The Cura Plevi Unit, is a unit for the treatment of pelvic organ prolapse and related conditions. The unit originated in 1996 under Prof H.S. Cronje which developed into one of the outstanding units of this nature in South Africa. New methods of treatment were developed, based on research published in medical literature. Following retirement, Prof Cronje moved to Pretoria from Bloemfontein, where he started a private practice concentrating on pelvic organ prolapse and related conditions. Gradually, physiotherapy and dietetics were incorporated for providing a comprehensive approach.
For pelvic organ prolapse, more than 20 operations have been described in the medical literature. Based on our research we have settled on one surgery, the “PCSS”. It is a complete repair of all the defects in the pelvis. Following over a thousand of these procedures we noted a marked improvement in the function of the pelvic organs, with a recurrence rate of less than 5%. However, when an indication for a different type of surgery emerges, the patient will be treated accordingly.

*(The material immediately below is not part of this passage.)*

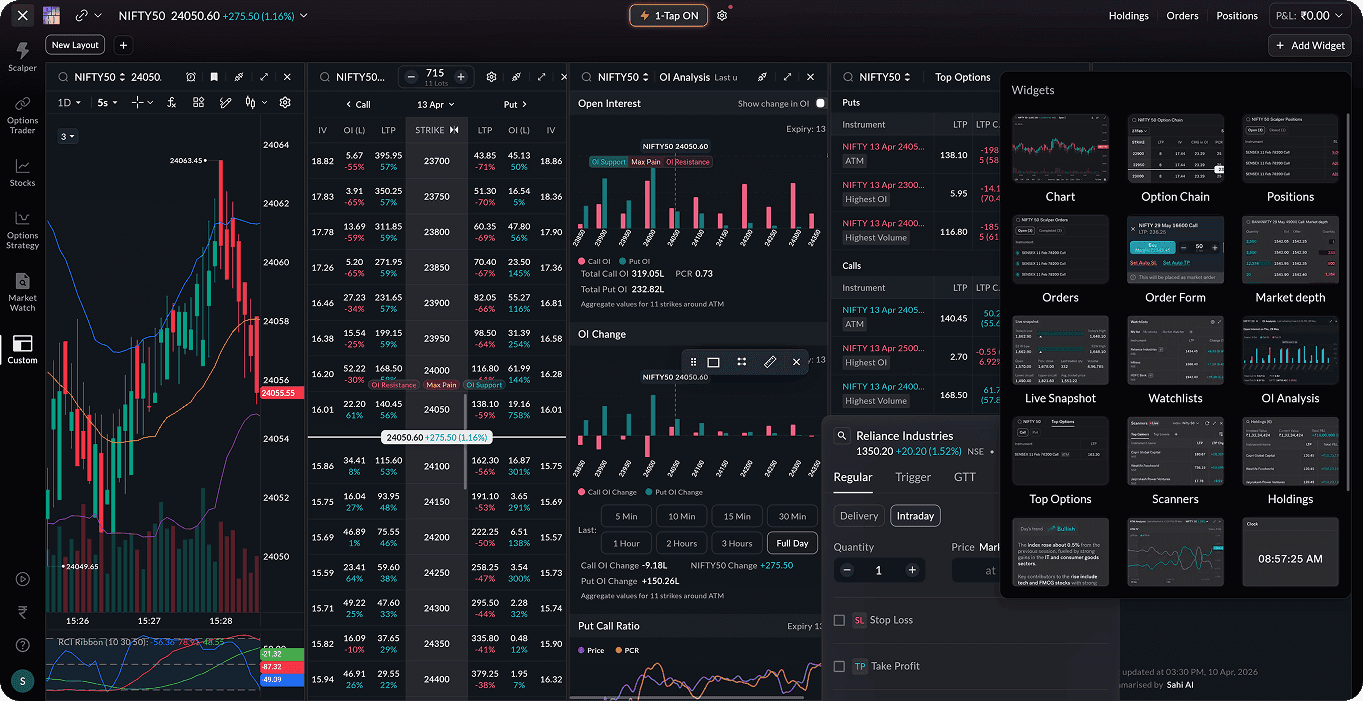
Task: Open the 1D timeframe dropdown
Action: pyautogui.click(x=70, y=102)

Physiotherapy, an integral part of our treatment can be applied as a separate treatment modality or in support of the surgical procedure. Since the pelvic floor largely consists of muscle, physiotherapy can significantly contribute to a patient’s welfare.
Most patients with pelvic organ prolapse suffer from conditions such as constipation and excess abdominal fat which creates a burden on the pelvic floor. For this reason, we have incorporated dietetics, which are also applied as a separate treatment, or in support of the surgery.
The primary treatment for pelvic organ prolapse is surgery. The aim is not only to restore the normal anatomy but also to restore the function of pelvic floor organs. Functional restoration is difficult, because the pelvic organs have a rich nerve supply with a strong representation in the subconscious mind. Therefore, we involve physiotherapy and dietetics as well. We want to treat the prolapse but also to improve the patient’s quality of life in general.
For some patients, the road to an improved quality of life may be long and difficult. This is particularly true for patients with previous surgery for pelvic organ prolapse, obese patients, patients with chronic bladder dysfunction and/or constipation as well as elderly patients. These patients will be supported with a rehabilitation program, mainly by the physiotherapists and dieticians.